WEYERHAEUSER COMPANY
(Exact name of registrant as specified in charter)
 
 
 
 
 
 
 
Washington
 
1-4825
 
91-0470860
(State or other jurisdiction of
incorporation or organization)
 
(Commission
File Number)
 
(IRS Employer
Identification Number)
Seattle, Washington 98104-7800
(Address of principal executive offices)
(zip code)
Registrant’s telephone number, including area code:
(206) 539-3000
 
 
Check the appropriate box below if the Form 8-K filing is intended to simultaneously satisfy the filing obligation of the registrant under any of the following provisions:
¬
Written communications pursuant to Rule 425 under the Securities Act (17 CFR 230.425)
¬
Soliciting material pursuant to Rule 14a-12 under the Exchange Act (17 CFR 240.14a-12)
¬
Pre-commencement communications pursuant to Rule 14d-2(b) under the Exchange Act (17 CFR 240.14d-2(b))
¬
Pre-commencement communications pursuant to Rule 13e-4(c) under the Exchange Act (17 CFR 240.13e-4(c))
 





TABLE OF CONTENTS
 







Section 2 - Financial Information
Item 2.01. Completion of Acquisition or Disposition of Assets.
On November 1, 2016, Weyerhaeuser Company (“Weyerhaeuser” or the “Company”) completed a previously announced sale of its newsprint and printing papers business (“Printing Papers Business”), consisting of one mill in Longview, Washington and conducted through North Pacific Paper Company LLC. The Printing Papers Business was sold to NP Paper Company, LLC, a wholly owned subsidiary of One Rock Capital Partners, LLC. The press release is attached as Exhibit 99.1 to this Current Report on Form 8-K and is incorporated herein by reference. The sale of the Printing Papers Business is the second of three dispositions resulting from the Company’s strategic review of its Cellulose Fibers business segment. Weyerhaeuser completed the sale of its liquid packaging board business to Nippon Paper Industries Co., Ltd. on August 31, 2016, and the Company expects to complete the previously announced sale of its cellulose fibers pulp business to International Paper Company during the fourth quarter of 2016.
Forward Looking Statements

Statements about the expected timing and completion of Weyerhaeuser’s sale of its cellulose fibers pulp business to International Paper, and any other statements in this current report on Form 8-K and in any exhibits furnished or filed herewith, other than historical facts, constitute forward-looking statements within the meaning of the safe harbor provisions of the Private Securities Litigation Reform Act of 1995, as amended. All forward-looking statements speak only as of the date hereof, are based on current expectations and involve a number of assumptions, risks and uncertainties that could cause the actual results to differ materially from such forward-looking statements. The Company may not be able to complete the sale of its cellulose fibers pulp business within the time described, or at all, because of a number of factors, including without limitation: the occurrence of any event, change or other circumstances that could give rise to a termination of the transaction under the terms of the Purchase Agreement with International Paper, a conformed copy of which was filed as Exhibit 2.2 to Weyerhaeuser’s Form 10-Q for the quarterly period ended June 30, 2016, and is incorporated herein by reference; the failure to obtain requisite regulatory approvals; or the failure to satisfy other closing conditions. Weyerhaeuser will not update these forward-looking statements after the date of this communication.

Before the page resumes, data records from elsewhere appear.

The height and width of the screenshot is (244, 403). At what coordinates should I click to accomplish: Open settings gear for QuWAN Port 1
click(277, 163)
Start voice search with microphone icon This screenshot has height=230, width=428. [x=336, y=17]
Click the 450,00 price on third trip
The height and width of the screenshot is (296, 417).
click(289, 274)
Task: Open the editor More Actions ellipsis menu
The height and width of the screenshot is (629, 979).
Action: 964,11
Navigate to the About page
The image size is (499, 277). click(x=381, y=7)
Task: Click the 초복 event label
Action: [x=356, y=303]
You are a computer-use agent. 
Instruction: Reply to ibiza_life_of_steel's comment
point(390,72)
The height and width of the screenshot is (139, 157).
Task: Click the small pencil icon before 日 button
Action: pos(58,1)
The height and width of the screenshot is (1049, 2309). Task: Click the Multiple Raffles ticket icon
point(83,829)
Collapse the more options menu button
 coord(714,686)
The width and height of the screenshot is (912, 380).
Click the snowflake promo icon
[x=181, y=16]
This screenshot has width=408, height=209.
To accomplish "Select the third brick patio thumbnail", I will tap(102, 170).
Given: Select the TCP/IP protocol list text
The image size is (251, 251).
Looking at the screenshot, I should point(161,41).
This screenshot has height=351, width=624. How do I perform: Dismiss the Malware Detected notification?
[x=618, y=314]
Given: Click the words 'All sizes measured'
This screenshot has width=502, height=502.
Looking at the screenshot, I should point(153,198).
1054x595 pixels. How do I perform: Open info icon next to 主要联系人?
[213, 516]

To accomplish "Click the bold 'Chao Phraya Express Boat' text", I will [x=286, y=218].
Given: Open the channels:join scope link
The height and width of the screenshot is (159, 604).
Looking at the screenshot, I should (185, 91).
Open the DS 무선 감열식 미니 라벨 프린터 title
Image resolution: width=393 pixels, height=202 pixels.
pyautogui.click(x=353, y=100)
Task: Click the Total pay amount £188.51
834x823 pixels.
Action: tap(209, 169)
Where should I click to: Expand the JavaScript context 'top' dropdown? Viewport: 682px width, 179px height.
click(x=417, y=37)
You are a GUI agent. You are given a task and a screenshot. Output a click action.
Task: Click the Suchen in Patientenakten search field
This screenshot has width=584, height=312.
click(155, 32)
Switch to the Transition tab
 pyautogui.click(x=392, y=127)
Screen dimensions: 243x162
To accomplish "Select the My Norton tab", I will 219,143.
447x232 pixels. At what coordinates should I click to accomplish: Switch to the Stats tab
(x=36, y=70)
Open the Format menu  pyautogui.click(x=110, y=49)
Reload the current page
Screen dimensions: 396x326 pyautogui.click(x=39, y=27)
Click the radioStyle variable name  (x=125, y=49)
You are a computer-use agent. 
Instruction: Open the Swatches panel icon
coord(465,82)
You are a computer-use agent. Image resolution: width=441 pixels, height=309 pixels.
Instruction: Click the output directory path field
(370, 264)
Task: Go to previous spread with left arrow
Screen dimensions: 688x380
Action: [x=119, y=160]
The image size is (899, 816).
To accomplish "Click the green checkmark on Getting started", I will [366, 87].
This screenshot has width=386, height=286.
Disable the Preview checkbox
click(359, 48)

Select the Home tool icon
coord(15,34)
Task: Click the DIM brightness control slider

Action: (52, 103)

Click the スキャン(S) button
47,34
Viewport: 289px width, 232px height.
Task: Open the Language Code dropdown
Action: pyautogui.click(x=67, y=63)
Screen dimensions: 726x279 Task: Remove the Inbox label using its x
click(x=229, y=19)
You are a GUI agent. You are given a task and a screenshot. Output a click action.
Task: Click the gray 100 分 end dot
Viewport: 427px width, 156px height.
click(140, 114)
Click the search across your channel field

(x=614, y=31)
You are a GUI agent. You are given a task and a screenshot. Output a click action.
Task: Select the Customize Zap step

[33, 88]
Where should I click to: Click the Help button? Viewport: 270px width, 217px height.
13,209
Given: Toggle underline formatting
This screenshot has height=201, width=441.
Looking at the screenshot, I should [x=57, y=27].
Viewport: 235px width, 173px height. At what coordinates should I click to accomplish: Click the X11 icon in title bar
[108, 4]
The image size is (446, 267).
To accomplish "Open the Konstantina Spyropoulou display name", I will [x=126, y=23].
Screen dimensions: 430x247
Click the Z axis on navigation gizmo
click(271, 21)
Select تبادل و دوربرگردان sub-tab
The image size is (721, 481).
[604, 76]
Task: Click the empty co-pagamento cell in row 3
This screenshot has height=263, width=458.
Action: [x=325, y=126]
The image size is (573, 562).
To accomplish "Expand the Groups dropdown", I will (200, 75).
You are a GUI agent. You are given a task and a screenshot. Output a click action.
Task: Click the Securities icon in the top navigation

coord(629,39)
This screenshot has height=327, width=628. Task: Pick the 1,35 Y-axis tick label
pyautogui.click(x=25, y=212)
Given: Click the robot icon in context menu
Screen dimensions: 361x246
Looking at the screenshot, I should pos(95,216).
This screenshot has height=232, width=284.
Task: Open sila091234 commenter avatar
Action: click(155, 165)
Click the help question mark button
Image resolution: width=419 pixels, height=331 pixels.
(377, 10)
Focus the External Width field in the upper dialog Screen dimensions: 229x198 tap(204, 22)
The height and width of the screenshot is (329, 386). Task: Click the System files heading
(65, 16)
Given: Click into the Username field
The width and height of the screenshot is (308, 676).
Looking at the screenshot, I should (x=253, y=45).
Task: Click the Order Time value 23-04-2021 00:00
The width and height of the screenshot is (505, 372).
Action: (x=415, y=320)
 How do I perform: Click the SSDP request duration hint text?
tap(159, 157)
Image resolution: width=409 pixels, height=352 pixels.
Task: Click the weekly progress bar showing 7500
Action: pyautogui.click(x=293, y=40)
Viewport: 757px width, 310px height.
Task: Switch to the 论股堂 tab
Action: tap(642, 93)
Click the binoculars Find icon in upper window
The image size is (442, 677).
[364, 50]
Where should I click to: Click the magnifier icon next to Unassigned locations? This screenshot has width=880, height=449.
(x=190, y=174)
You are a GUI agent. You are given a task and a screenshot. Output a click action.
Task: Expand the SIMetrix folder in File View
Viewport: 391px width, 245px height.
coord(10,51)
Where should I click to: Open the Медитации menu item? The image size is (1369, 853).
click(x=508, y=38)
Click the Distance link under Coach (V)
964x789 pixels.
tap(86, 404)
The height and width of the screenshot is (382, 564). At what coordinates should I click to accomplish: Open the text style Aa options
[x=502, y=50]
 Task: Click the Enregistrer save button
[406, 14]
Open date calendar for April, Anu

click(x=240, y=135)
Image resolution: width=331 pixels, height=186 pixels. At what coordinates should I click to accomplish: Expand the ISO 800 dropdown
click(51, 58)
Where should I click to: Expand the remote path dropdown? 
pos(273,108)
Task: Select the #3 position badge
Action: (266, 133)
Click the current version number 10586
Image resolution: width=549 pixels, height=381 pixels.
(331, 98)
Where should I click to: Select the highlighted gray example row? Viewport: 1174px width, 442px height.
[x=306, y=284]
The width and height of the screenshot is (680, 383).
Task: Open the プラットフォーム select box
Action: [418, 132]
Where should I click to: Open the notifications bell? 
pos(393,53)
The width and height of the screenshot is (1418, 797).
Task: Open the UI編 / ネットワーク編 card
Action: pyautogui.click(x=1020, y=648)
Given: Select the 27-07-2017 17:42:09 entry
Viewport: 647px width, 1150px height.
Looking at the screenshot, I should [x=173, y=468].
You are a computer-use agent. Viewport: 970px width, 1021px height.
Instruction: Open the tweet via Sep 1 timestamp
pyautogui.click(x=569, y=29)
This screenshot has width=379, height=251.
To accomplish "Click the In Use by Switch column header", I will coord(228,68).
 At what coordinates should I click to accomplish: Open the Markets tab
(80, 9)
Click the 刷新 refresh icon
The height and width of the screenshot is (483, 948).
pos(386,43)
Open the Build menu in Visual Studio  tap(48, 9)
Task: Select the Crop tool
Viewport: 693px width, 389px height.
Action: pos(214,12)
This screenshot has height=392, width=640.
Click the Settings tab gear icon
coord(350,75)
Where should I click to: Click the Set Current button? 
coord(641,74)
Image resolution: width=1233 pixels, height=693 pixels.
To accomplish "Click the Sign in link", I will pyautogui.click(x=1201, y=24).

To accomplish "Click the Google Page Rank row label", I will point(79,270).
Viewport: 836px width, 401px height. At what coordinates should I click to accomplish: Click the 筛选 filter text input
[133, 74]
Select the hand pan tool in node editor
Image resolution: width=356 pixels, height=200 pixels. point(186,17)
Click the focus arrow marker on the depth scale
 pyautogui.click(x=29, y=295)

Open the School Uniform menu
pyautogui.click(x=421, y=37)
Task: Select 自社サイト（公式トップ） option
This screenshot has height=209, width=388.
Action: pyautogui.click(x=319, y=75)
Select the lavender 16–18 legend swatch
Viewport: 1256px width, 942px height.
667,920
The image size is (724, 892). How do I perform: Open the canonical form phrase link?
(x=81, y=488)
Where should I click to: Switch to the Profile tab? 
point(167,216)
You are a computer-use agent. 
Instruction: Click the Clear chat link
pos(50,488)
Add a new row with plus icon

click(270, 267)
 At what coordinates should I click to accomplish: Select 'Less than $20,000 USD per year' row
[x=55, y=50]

Section 9 - Financial Statements and Exhibits
Item 9.01. Financial Statements and Exhibits

(b) Pro Forma Financial Information
The following unaudited pro forma condensed consolidated financial information of Weyerhaeuser Company prepared in accordance with Article 11 of Regulation S-X is filed as Exhibit 99.2 hereto and is incorporated herein by reference:
The unaudited pro forma condensed consolidated statements of income of Weyerhaeuser Company for the nine months ended September 30, 2016, the year ended December 31, 2015, the year ended December 31, 2014, and the year ended December 31, 2013;
The unaudited pro forma condensed consolidated balance sheet of Weyerhaeuser Company as of September 30, 2016; and
Notes to the unaudited pro forma condensed consolidated financial information.
 

 (d) Exhibits
Exhibit
No.
  
Description
 
 
99.1
  
Press release of Weyerhaeuser Company dated November 1, 2016.
 
 
99.2
  
Unaudited pro forma condensed consolidated financial information of Weyerhaeuser Company.






SIGNATURES
Pursuant to the requirements of the Securities Exchange Act of 1934, the registrant has duly caused this report to be signed on its behalf by the undersigned hereunto duly authorized.
 
 
WEYERHAEUSER COMPANY
 
 
 
 
By
 
/s/ Jeanne M. Hillman
 
Its:
 
Vice President and Chief Accounting Officer

Date: November 7, 2016







EXHIBIT INDEX

Exhibit
No.
  
Description
 
 
99.1
  
Press release of Weyerhaeuser Company dated November 1, 2016.
 
 
99.2
  
Unaudited pro forma condensed consolidated financial information of Weyerhaeuser Company.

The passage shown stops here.